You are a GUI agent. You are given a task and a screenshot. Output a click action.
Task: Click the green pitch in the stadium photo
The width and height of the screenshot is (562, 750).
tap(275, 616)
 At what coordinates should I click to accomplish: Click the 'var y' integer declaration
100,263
...
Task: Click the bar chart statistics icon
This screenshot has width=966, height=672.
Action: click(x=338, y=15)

(Written exercise): Pull out every line of the data above that contains the word "height" and copy each one unchanged.

(Full response):
The width and height of the screenshot is (562, 750).
This screenshot has width=966, height=672.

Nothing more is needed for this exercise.